Assigned task: Look for the word "agent" in the entries and copy each line where it appears.

_ _ _ _ _ _ _

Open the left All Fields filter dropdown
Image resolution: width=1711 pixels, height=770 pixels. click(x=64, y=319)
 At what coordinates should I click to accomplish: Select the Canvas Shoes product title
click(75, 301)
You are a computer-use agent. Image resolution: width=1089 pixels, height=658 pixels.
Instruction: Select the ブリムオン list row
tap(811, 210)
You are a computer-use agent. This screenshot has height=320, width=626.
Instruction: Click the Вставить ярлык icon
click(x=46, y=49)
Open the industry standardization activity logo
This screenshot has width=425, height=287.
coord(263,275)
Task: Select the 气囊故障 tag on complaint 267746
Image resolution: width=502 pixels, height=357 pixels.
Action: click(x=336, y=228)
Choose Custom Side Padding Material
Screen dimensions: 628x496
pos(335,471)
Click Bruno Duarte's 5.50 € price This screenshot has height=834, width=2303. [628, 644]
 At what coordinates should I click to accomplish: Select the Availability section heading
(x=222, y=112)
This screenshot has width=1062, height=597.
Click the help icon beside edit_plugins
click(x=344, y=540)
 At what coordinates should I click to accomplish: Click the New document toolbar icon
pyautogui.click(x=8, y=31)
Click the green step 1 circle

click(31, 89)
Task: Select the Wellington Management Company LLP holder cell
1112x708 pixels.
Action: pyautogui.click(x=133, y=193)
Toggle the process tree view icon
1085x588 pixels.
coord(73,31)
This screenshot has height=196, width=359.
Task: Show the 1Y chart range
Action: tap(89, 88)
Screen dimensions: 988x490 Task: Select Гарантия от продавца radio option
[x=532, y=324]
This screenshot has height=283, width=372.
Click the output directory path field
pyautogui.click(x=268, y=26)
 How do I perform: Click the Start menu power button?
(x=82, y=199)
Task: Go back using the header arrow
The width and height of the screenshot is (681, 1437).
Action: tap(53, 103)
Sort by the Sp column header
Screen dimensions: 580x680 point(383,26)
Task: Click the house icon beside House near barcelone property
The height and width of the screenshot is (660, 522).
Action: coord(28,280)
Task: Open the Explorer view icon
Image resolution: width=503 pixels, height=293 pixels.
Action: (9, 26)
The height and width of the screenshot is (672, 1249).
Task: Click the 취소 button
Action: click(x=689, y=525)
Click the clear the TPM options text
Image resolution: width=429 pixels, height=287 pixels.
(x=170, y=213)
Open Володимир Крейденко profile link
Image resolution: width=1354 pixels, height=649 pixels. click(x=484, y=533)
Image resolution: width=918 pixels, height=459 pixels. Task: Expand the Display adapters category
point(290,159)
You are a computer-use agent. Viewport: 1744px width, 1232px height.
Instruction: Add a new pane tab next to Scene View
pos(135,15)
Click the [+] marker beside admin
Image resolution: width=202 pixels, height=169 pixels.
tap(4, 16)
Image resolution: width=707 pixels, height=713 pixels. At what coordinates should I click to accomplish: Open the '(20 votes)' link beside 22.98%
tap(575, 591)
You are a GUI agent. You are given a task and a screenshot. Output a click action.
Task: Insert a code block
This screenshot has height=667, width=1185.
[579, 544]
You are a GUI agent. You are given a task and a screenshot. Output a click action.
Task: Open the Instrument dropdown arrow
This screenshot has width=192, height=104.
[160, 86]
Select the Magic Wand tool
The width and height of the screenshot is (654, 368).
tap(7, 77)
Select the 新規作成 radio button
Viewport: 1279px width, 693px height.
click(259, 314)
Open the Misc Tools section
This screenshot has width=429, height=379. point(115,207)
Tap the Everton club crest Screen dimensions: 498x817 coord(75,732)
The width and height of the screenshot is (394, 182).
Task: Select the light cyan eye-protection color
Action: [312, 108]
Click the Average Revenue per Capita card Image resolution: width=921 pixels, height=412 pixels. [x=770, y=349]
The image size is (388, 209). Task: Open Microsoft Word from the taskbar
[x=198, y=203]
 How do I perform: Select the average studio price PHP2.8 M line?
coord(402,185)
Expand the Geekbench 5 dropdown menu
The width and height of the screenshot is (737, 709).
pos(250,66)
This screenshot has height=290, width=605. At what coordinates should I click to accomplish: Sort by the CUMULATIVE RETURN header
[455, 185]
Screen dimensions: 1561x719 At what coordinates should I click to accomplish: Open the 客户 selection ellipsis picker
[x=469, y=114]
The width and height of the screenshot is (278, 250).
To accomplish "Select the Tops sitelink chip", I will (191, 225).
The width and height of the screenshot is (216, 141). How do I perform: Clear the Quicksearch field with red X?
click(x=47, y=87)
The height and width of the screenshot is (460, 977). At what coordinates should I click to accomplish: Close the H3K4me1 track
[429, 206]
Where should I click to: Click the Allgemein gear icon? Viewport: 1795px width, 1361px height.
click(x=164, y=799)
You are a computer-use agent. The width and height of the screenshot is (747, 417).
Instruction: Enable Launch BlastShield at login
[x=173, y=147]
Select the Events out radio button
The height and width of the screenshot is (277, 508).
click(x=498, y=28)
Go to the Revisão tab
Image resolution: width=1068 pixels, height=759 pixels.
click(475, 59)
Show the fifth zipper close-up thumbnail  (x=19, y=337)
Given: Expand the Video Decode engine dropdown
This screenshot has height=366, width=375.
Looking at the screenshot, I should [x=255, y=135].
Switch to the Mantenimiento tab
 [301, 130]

_ _ _ _ _ _ _

Written response:
You are a computer-use agent. Image resolution: width=1089 pixels, height=658 pixels.
You are a computer-use agent. This screenshot has height=320, width=626.
You are a computer-use agent. Viewport: 1744px width, 1232px height.
You are a GUI agent. You are given a task and a screenshot. Output a click action.
You are a GUI agent. You are given a task and a screenshot. Output a click action.
You are a computer-use agent. The width and height of the screenshot is (747, 417).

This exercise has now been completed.